Health-Giving, Life-Changing

At each event, the Agel products themselves help fund the AgelCares Foundation. Agel’s revolutionary gel-suspension supplements are packaged in convenient, single-use, rip-and-sip packets. Users and team members simply save the tops they rip off and turn them in at events. The company recycles the tops and then makes a donation to the AgelCares Foundation. It also makes donations based on the sale of its skincare line. And Agel ensures that people from all walks of life all over the world can participate by making its products certified kosher and halal.

“For every product used, someone can feel good about helping someone else,” Moseley says. “We tell people, ‘Don’t throw that package top away. It’s going to help a child.’ ”

Agel also supports team members when they have charitable endeavors of their own. For example, one group started the Brio Dream Foundation to support an orphanage in Brazil. Another team-member-led project provided a mechanized wheelchair for a boy with cerebral palsy. And yet another helps feed orphans in Thailand. And AgelCares pitches in to support those projects, as well.

The foundation has big plans for the future. It’s working to put future initiatives in locations where Agel has large team memberships, so more people can donate time and service, as well as money.

“We believe passionately that giving back should be part of every team member’s experience with Agel,” Moseley says. “Giving back isn’t something you do once you’ve made it.

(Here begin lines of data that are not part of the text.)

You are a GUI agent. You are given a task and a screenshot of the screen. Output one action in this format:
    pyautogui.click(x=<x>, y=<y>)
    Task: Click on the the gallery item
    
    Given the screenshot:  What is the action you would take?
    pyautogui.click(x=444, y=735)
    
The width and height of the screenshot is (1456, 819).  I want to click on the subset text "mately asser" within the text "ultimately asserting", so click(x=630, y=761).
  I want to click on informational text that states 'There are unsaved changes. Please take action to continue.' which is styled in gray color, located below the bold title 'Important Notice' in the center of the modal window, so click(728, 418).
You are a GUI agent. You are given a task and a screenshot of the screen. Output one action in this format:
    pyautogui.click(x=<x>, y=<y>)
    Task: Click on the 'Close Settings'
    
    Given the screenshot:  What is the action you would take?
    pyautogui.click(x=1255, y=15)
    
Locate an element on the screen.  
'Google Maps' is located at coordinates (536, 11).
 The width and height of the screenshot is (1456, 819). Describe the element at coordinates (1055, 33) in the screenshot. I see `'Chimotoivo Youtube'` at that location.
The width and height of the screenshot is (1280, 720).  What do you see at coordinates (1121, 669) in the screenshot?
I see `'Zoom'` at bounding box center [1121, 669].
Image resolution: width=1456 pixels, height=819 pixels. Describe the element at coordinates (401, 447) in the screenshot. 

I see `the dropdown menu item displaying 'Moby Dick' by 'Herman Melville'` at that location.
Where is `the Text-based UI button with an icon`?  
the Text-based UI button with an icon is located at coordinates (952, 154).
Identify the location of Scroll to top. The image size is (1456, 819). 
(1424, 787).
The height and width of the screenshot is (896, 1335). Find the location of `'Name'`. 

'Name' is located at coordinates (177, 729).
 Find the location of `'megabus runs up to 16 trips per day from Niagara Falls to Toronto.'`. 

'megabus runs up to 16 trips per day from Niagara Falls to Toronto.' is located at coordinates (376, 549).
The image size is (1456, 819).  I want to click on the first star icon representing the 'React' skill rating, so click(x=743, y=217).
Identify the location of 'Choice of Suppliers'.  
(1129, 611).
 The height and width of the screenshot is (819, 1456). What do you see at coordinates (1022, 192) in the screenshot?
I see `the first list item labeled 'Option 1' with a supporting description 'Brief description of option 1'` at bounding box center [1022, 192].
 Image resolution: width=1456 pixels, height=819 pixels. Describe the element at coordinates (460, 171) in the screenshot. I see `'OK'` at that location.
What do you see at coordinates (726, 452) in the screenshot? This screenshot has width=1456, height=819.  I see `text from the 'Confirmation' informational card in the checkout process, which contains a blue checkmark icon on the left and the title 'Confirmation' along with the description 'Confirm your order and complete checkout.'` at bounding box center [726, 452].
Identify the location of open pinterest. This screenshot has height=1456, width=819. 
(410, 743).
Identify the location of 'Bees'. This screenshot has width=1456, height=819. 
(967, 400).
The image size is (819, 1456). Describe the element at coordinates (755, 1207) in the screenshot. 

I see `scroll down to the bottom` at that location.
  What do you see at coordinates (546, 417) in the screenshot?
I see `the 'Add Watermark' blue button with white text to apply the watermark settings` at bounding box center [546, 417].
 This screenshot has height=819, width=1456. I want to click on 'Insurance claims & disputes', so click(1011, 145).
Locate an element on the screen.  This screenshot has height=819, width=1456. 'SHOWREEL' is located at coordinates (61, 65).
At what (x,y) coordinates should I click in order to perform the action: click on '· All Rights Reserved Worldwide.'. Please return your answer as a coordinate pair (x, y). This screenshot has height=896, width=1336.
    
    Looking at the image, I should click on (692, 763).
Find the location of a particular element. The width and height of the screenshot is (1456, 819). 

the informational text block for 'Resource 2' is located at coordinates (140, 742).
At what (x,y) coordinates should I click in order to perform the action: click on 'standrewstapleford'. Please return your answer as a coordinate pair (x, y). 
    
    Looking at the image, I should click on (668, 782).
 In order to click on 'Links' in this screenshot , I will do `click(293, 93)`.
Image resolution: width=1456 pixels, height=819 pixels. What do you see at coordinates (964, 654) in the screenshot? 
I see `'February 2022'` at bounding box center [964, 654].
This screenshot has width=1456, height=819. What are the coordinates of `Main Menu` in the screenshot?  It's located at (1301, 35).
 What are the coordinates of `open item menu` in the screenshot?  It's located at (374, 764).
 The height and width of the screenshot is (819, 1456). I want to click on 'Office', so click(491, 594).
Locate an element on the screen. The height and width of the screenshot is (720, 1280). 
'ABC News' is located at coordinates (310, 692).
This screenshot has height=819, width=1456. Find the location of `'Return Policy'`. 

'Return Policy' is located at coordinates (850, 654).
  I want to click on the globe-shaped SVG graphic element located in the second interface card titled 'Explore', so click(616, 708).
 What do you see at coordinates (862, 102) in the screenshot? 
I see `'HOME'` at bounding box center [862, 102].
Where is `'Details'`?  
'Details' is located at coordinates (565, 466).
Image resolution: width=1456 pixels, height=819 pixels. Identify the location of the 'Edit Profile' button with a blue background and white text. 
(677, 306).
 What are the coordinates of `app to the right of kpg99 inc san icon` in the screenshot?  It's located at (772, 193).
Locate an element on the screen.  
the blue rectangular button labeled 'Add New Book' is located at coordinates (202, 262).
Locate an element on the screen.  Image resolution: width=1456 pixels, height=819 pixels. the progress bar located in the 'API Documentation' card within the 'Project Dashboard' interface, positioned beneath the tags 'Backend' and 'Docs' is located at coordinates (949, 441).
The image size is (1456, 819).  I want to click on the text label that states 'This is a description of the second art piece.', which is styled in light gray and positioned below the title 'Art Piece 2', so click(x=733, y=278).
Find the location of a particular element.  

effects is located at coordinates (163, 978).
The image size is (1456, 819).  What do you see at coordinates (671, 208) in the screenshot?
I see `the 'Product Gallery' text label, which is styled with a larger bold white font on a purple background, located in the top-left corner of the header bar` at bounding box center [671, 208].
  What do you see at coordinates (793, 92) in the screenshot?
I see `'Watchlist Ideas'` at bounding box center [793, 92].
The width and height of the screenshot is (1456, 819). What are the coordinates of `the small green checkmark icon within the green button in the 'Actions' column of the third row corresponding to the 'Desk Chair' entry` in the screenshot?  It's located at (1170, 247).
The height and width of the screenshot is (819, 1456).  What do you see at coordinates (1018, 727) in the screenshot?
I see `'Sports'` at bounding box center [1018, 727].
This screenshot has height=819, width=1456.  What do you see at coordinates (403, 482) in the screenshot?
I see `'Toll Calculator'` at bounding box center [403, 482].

It’s what you do to make it. That’s critical. So we’re constantly looking for ways to help team members get involved.”

Surgical Support

One of the foundation’s key goals is to develop clinics in locations around the world where the surgeries it helps fund can be performed. In addition, it plans to build an Agel House of Hope at the clinics—a place where families of patients can stay before and after surgeries. And they hope to take a group of team members to the construction site to help build the facility and do an outreach program for children in the community. The first clinic will be built in Brazil.

“People from outlying villages will travel long distances to these clinics for surgeries,” Moseley says. “Having a place to come pre- and post-surgery will allow the family to be together during that stressful time.”

Although an eye operation or a cleft palate surgery seems to benefit only the person who receives it, it actually becomes life-changing for many people.

Agel Founder and Chairman Jensen says, “We can change and impact the lives of people in future generations dramatically by improving the life of someone today. It’s about teaching them to take care of themselves and their families. It’s about posterity. Through the AgelCares Foundation, we’ll be improving the lives of generations to come.”